● Ensemble de tâches
a) Reproduisez fidèlement, s'il vous plaît, le passage de l'extrait présenté commençant par « Il ne faut pas » et se poursuivant jusqu'à « non de réaction. ».
b) Selon l'extrait présenté, que révèle un adjoint au maire qui attend la veille d'un événement pour interdire publiquement un festival ?

● Extrait présenté

■ ■ ■ ■ ■ ■ ■

Il ne faut pas que l’autorité publique abuse de ses prérogatives en s’appuyant sur des perceptions erronées qui piétinent les principes fondamentaux et les libertés des citoyens. Plutôt que d’interdire des événements culturels et touristiques qui existent depuis des années, il serait bien plus pertinent de les encadrer, en rappelant aux organisateurs leurs responsabilités et le respect nécessaire des règles communes, dans le cadre d’une politique d’anticipation et non de réaction.
La politique de la réaction est toujours le refuge des autorités sans boussole, incapables d’anticiper, mais promptes à sabrer ce qu’elles ne comprennent pas. Quand on interdit à la dernière minute, c’est qu’on a dormi pendant la préparation, qu’on n’a ni écouté, ni observé, ni respecté. C’est une faillite déguisée en fermeté. Un adjoint au maire qui attend la veille d’un événement pour dégainer publiquement l’interdiction d’un festival ne fait que révéler son impuissance, son incompétence et son absence de vision stratégique.

■ ■ ■ ■ ■ ■ ■

● Lignes
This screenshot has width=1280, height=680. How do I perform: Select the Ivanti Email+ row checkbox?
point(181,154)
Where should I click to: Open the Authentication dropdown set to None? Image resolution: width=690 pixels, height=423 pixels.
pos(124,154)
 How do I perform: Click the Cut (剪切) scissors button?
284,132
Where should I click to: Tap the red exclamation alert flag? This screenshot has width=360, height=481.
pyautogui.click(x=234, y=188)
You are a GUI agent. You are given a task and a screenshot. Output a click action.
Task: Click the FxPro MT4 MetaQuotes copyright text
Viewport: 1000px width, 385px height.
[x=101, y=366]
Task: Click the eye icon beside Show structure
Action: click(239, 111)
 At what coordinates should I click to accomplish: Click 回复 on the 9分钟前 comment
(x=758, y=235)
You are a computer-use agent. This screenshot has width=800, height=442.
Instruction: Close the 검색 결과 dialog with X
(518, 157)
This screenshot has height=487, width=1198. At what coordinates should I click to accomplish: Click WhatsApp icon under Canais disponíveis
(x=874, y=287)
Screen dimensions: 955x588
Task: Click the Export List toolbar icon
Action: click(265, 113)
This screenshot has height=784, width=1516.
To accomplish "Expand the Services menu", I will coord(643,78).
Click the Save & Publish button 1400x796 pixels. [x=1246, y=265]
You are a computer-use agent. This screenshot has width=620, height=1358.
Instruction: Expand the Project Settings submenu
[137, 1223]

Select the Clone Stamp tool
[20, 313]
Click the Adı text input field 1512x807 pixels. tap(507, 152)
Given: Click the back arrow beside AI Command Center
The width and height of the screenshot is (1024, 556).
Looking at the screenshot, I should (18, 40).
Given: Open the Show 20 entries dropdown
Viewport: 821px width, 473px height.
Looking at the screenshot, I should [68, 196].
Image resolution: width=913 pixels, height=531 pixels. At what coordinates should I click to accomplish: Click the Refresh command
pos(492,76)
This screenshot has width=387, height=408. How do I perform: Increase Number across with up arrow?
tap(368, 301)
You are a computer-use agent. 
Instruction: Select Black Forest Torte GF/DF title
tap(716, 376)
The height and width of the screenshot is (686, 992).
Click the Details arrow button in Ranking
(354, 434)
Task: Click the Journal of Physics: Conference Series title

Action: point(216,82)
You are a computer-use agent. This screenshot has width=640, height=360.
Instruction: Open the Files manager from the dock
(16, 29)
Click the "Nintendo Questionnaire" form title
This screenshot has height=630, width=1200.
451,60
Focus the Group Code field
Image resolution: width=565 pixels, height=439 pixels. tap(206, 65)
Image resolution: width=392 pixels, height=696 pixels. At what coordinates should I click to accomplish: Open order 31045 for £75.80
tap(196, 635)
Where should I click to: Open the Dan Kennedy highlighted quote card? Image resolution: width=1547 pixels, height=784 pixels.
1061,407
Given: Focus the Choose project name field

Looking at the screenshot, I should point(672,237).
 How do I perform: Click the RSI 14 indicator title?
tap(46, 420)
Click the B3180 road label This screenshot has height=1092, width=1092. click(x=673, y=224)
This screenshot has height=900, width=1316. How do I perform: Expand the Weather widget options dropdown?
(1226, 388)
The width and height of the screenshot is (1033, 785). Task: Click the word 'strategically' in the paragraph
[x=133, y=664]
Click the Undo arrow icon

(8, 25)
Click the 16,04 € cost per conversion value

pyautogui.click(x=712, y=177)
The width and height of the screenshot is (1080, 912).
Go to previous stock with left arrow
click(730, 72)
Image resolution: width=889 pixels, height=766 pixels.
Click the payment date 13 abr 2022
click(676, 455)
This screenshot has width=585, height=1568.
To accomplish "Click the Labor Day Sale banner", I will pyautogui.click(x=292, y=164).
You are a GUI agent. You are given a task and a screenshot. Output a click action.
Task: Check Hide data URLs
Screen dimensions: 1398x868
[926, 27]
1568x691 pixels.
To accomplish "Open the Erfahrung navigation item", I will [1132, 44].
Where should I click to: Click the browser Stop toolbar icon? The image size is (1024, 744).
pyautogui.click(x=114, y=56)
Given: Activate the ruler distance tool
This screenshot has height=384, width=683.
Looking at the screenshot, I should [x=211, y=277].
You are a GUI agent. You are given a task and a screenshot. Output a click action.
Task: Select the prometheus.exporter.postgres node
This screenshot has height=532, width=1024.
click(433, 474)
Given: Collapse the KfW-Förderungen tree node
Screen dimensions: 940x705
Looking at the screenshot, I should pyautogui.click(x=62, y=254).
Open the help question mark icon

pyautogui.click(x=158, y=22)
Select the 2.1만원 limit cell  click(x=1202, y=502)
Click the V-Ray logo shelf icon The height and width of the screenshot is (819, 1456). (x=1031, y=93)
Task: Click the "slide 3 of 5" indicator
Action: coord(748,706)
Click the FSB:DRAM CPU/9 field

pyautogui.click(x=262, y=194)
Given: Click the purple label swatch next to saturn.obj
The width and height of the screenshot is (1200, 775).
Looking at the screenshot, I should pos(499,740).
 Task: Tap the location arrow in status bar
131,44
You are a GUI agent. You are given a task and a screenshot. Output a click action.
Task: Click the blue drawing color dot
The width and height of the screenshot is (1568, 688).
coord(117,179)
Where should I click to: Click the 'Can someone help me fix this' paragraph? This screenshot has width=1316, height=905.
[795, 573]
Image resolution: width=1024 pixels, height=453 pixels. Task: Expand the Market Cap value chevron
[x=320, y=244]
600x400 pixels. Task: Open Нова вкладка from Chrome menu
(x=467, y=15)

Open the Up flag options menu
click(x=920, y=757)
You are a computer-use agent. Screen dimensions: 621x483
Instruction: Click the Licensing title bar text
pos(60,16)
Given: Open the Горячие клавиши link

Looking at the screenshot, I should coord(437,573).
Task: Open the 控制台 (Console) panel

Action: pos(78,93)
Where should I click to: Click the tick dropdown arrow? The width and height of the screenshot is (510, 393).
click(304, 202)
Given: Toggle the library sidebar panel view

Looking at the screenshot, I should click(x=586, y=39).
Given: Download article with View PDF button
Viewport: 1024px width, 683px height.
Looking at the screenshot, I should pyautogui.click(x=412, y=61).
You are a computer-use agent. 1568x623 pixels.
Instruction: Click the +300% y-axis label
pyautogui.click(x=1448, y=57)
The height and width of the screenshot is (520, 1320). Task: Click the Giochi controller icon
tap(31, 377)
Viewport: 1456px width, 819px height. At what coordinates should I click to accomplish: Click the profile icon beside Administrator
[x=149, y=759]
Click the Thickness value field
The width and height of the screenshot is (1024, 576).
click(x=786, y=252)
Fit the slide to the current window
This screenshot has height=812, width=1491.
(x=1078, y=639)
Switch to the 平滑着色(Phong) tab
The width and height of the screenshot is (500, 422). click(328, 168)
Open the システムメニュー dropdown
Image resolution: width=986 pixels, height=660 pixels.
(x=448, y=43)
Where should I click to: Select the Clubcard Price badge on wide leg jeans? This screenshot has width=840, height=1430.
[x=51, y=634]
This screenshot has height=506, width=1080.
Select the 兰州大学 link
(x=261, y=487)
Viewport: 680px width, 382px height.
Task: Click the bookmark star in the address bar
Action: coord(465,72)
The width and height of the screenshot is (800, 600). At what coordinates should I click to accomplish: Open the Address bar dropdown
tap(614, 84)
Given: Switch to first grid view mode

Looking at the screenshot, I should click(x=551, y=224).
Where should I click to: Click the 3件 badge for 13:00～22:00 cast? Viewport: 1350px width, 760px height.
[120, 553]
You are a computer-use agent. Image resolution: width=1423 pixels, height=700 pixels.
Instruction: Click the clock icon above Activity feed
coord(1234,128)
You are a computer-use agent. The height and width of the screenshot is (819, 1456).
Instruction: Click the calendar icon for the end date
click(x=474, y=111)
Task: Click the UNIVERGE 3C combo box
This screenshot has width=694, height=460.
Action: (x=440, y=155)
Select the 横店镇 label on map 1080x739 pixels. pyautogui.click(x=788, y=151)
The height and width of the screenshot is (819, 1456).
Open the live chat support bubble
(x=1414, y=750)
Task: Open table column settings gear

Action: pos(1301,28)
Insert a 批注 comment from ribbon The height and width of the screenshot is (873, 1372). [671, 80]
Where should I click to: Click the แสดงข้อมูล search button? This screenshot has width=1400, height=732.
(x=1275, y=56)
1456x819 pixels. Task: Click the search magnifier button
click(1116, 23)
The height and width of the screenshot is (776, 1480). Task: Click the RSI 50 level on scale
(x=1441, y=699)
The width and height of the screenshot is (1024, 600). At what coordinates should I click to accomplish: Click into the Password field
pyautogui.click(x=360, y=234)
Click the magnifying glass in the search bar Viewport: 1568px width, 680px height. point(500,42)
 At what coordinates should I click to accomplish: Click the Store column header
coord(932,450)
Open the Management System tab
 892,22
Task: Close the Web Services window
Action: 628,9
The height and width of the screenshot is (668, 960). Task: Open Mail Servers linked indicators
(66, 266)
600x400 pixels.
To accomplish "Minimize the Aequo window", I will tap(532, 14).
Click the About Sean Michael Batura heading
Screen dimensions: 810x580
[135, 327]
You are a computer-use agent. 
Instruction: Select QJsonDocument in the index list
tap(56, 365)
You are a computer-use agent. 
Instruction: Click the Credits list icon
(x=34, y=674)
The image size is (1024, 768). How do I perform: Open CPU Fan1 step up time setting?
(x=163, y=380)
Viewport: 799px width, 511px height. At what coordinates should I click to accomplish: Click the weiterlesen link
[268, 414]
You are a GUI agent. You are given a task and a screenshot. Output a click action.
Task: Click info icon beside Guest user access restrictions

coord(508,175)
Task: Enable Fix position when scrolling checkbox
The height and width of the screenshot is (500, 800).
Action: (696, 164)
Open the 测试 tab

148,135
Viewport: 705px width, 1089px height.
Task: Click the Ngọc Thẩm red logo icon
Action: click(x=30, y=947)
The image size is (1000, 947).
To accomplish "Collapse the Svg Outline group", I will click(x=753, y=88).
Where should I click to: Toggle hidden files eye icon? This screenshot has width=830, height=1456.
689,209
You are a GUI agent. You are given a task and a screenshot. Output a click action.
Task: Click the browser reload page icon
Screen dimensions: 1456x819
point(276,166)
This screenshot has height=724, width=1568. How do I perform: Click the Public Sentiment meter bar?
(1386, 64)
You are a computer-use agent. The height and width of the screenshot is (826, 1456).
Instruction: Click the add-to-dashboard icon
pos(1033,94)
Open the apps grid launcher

■ ■ ■ ■ ■ ■ ■

● Réponses
a)
Il ne faut pas que l’autorité publique abuse de ses prérogatives en s’appuyant sur des perceptions erronées qui piétinent les principes fondamentaux et les libertés des citoyens. Plutôt que d’interdire des événements culturels et touristiques qui existent depuis des années, il serait bien plus pertinent de les encadrer, en rappelant aux organisateurs leurs responsabilités et le respect nécessaire des règles communes, dans le cadre d’une politique d’anticipation et non de réaction.

b) Son impuissance, son incompétence et son absence de vision stratégique.